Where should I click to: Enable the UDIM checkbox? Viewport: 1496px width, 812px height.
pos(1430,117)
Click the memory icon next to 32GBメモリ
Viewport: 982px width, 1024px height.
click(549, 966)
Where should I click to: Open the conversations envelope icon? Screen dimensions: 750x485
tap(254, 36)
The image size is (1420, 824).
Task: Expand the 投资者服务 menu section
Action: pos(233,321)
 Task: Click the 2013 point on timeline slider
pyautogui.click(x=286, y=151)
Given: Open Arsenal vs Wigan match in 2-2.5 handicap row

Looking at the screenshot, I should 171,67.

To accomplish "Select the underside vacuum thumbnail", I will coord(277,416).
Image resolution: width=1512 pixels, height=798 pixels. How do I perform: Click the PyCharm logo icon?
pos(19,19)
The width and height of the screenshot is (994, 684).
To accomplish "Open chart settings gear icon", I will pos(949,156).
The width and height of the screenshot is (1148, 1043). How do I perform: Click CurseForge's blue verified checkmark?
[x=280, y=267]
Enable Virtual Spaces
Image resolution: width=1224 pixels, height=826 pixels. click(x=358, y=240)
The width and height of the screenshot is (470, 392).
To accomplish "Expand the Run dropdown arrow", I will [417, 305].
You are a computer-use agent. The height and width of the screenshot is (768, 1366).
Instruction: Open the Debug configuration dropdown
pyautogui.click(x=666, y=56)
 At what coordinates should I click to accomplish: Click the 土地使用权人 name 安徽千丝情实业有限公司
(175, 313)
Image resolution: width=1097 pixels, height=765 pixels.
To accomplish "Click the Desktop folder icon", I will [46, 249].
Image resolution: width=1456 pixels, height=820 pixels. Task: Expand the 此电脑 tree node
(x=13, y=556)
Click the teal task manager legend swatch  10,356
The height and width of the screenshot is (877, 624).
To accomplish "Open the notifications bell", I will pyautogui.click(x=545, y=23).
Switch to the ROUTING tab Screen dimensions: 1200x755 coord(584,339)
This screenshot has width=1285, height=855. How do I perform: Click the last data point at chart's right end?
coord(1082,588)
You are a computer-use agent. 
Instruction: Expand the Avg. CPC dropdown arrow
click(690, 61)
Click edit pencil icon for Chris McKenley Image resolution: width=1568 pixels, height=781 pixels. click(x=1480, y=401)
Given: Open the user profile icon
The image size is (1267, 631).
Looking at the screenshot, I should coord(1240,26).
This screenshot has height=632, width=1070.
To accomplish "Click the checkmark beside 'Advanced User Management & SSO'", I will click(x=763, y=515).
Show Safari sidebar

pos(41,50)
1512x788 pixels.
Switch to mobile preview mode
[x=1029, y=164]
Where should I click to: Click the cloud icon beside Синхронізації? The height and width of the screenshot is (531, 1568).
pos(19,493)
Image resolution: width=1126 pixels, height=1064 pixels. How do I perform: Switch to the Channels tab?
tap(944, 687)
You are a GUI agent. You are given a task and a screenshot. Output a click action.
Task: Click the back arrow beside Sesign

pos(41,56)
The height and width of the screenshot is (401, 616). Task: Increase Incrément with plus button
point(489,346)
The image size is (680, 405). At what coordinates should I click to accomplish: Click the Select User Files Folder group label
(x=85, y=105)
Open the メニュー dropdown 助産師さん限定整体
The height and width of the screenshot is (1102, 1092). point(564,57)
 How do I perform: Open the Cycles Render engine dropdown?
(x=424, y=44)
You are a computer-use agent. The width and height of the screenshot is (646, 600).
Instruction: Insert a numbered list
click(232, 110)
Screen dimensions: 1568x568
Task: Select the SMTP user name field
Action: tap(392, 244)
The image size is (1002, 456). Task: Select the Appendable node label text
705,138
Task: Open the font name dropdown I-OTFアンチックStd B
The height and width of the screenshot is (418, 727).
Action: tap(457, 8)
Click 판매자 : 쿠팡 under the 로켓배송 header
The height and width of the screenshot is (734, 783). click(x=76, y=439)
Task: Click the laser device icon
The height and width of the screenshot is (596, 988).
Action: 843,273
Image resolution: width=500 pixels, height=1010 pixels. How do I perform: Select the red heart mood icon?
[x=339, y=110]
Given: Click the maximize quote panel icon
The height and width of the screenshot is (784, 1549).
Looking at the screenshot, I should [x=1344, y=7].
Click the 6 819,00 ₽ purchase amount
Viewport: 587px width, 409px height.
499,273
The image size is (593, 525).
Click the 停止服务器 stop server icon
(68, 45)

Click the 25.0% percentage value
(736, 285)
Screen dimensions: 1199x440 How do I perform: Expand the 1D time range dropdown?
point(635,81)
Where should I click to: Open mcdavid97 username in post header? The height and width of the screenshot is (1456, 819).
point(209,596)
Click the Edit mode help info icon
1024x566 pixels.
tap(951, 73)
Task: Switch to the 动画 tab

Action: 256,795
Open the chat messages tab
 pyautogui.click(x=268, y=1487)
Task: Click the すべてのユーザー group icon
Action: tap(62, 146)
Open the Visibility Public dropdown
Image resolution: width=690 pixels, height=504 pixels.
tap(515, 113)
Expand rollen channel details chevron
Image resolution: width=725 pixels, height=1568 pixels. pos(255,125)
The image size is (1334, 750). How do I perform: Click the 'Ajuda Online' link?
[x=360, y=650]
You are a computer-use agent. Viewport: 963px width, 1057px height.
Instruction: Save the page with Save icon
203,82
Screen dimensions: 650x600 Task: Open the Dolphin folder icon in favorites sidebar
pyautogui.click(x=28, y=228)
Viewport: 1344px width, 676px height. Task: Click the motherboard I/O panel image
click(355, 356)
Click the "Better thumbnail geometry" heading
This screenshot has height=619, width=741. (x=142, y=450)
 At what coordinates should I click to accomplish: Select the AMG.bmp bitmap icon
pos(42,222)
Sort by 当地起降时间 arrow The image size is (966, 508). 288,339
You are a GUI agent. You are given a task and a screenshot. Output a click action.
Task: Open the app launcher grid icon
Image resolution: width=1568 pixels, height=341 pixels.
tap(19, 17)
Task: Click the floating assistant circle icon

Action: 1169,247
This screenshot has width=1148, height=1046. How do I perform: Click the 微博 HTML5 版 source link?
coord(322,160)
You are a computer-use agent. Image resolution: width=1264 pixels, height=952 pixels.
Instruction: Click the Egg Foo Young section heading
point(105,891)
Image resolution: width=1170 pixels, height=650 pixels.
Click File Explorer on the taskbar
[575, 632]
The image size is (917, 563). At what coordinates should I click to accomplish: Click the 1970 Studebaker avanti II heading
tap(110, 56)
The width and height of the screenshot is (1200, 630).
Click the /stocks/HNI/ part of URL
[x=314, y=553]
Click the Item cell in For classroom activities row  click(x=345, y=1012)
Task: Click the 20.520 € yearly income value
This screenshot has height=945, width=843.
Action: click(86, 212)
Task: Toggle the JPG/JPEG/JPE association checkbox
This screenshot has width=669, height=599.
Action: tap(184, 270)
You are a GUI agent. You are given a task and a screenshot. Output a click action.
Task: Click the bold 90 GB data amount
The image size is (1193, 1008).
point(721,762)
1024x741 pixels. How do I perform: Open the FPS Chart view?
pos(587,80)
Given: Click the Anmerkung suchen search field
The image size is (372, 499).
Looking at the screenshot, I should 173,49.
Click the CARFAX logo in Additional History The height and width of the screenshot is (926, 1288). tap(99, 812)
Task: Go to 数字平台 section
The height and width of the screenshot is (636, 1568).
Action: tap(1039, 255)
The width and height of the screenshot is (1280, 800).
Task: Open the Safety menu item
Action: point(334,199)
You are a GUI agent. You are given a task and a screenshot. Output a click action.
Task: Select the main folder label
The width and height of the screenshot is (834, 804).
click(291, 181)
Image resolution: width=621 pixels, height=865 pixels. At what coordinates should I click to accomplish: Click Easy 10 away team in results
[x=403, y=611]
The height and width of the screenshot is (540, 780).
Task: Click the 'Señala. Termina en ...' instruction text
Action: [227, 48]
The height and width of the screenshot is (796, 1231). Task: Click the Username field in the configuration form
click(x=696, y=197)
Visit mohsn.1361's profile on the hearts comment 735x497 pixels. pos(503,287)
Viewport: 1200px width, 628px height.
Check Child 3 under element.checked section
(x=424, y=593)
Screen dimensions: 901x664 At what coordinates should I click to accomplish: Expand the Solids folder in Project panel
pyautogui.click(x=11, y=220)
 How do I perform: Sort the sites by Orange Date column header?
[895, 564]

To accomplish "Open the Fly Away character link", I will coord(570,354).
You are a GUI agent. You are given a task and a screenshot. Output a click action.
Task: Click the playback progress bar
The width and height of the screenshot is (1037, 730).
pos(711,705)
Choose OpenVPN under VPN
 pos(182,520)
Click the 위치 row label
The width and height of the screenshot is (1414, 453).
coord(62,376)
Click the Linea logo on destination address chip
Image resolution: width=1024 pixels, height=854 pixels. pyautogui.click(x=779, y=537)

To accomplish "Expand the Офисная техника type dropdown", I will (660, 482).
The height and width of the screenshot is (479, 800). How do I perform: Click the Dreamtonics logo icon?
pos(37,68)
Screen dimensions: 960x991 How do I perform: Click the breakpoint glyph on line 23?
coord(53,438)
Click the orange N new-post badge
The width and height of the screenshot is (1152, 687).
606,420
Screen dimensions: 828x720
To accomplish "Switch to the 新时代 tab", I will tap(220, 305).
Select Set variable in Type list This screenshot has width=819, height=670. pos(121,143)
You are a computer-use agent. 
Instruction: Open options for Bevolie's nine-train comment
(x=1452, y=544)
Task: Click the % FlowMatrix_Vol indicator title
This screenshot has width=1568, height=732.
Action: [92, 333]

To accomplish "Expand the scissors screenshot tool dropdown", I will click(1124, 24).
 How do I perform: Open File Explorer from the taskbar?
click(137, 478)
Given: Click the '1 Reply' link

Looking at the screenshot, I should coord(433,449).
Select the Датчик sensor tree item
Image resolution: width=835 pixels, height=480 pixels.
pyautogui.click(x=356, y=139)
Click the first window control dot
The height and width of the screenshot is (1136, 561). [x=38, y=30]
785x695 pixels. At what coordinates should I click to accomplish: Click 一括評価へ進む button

**WHAT YOU NEED TO DO**
Please write out exactly the lines from the start of the data through the line that contains "The width and height of the screenshot is (994, 684).", both ends included, and nothing else.

**EXERCISE RESULT**
Where should I click to: Enable the UDIM checkbox? Viewport: 1496px width, 812px height.
pos(1430,117)
Click the memory icon next to 32GBメモリ
Viewport: 982px width, 1024px height.
click(549, 966)
Where should I click to: Open the conversations envelope icon? Screen dimensions: 750x485
tap(254, 36)
The image size is (1420, 824).
Task: Expand the 投资者服务 menu section
Action: pos(233,321)
 Task: Click the 2013 point on timeline slider
pyautogui.click(x=286, y=151)
Given: Open Arsenal vs Wigan match in 2-2.5 handicap row

Looking at the screenshot, I should 171,67.

To accomplish "Select the underside vacuum thumbnail", I will coord(277,416).
Image resolution: width=1512 pixels, height=798 pixels. How do I perform: Click the PyCharm logo icon?
pos(19,19)
The width and height of the screenshot is (994, 684).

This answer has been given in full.